Updated: 10:27 a.m. | Posted: 4 a.m.
Medaria Arradondo's calm, soft-spoken demeanor and reputation for respecting others makes it easy to wonder whether he's tough enough to be the city's next police chief.
Art Knight, however, knows better. A Minneapolis police lieutenant who's worked alongside Arradondo, Knight recalled a roll call conversation once where Arradondo made it sharp as nails where he stood and what he expected of the officers around him.
"He said, 'If you go out there and you do your job, I will support you 100 percent. But if you're out there violating people's rights, and doing stuff you should not be doing, I will be the first person to put you underneath the jail,'" Knight told a City Hall hearing last week on Arradondo's nomination.
Arradondo, 50, has risen through the ranks over his 28-year-career. On Friday, the Minneapolis City Council unanimously voted to approve him as the next chief. He becomes the city's first African-American to hold that crucial job.
Born and raised in Minneapolis, the Roosevelt High School graduate has said that as a young man he came to understand the roots of tension between his community and police, and he decided to do something about it. "Rondo," as he's known, has pledged to make police accountability, restoring public trust in the department and reforming police culture top priorities.

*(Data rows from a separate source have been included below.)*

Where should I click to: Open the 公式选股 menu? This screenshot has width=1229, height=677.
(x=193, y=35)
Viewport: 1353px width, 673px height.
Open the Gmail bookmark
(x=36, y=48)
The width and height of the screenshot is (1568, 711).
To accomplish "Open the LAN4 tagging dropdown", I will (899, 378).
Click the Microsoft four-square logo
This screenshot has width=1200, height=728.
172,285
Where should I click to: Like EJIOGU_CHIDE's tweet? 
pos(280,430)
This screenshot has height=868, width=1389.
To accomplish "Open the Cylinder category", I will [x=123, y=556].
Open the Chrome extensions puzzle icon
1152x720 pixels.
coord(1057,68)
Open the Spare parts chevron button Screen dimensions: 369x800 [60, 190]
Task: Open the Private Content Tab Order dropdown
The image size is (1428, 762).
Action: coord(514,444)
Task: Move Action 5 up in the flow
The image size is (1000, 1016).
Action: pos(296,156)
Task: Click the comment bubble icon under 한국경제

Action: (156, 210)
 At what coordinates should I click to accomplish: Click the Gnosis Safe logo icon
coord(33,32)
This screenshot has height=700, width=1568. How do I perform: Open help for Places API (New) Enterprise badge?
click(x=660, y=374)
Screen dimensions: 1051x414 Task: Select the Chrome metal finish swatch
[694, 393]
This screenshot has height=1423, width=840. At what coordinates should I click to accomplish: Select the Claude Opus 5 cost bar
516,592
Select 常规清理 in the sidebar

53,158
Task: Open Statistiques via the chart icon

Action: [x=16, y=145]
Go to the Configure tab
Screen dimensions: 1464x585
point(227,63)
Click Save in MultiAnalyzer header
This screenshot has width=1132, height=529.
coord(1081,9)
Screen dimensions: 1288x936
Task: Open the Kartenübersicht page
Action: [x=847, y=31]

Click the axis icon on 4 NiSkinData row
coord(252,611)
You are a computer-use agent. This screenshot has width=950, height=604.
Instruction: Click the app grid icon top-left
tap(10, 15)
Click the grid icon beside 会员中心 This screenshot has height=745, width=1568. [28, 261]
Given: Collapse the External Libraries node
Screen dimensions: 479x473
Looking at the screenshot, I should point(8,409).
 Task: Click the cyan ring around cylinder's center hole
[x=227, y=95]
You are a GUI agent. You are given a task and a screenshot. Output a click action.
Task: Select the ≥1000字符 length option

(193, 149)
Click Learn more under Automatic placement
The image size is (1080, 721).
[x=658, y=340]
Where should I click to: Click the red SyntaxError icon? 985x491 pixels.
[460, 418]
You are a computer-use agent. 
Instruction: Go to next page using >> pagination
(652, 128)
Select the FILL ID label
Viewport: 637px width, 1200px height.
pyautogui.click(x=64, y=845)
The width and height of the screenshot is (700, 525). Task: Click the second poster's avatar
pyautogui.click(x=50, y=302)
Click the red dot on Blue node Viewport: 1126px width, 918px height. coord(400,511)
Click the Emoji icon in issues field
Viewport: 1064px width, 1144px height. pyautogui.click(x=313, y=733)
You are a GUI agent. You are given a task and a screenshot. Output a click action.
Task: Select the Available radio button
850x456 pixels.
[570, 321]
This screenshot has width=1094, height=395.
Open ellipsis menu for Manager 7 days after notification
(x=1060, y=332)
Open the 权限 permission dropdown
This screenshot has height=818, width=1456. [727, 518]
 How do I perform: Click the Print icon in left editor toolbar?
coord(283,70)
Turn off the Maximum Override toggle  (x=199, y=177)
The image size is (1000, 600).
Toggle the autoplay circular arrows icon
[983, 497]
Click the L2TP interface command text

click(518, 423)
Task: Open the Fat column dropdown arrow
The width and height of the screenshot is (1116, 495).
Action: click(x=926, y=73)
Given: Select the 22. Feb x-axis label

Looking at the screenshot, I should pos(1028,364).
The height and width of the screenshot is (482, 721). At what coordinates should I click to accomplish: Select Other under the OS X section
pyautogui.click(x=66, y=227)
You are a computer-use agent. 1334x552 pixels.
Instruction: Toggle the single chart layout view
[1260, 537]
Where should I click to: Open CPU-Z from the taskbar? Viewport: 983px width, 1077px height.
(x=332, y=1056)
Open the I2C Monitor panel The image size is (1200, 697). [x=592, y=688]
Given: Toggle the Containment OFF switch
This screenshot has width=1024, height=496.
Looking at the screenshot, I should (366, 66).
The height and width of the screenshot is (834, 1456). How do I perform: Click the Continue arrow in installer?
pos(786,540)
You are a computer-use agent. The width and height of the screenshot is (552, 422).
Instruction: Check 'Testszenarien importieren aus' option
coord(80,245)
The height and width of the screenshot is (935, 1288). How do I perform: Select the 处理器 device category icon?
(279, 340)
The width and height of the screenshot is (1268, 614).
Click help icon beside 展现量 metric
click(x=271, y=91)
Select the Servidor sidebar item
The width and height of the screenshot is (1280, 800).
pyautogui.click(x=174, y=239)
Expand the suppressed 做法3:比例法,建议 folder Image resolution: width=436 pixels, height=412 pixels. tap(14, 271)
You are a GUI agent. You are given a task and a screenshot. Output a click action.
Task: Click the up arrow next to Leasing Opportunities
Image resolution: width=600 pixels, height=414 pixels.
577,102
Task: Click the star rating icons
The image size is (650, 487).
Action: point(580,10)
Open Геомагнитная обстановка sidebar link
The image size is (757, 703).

It won't be easy. While he comes into the job with the support of the city's political class and its police force — police union president Lt. Bob Kroll said his only Arradondo criticism is that he may be "too nice" — the same problems that vexed ex-chief Janeé Harteau still shout out for answers.
Here's what will demand Arradondo's attention immediately after he's sworn in.
A frequent complaint about past police chiefs is the rate at which they discipline officers who are the subjects of citizen complaints. Out of 52 sustained complaints brought before Harteau since the third quarter of 2015, 27 cases resulted in coaching, which is not considered discipline. Fifteen cases resulted in letters of reprimand; 13 resulted in suspensions; four in terminations. One officer was demoted.
In 2016 an arbitrator overturned a termination issued by Harteau. That officer, Blayne Lehner, was given his job back and about $40,000 in back pay.
Critics of the civilian review process have said the current system doesn't deter officers from engaging in misconduct. And complaints which are addressed in the courts are costing city tax payers millions of dollars. Since 2003 the city has paid out more than $24.4 million in settlements, judgments and claims over police misconduct lawsuits.
Restoring public trust
The fatal shooting of Justine Ruszczyk by officer Mohamed Noor in July is the latest in a series of incidents that have shaken public trust in the department and the one that led to Harteau's ouster.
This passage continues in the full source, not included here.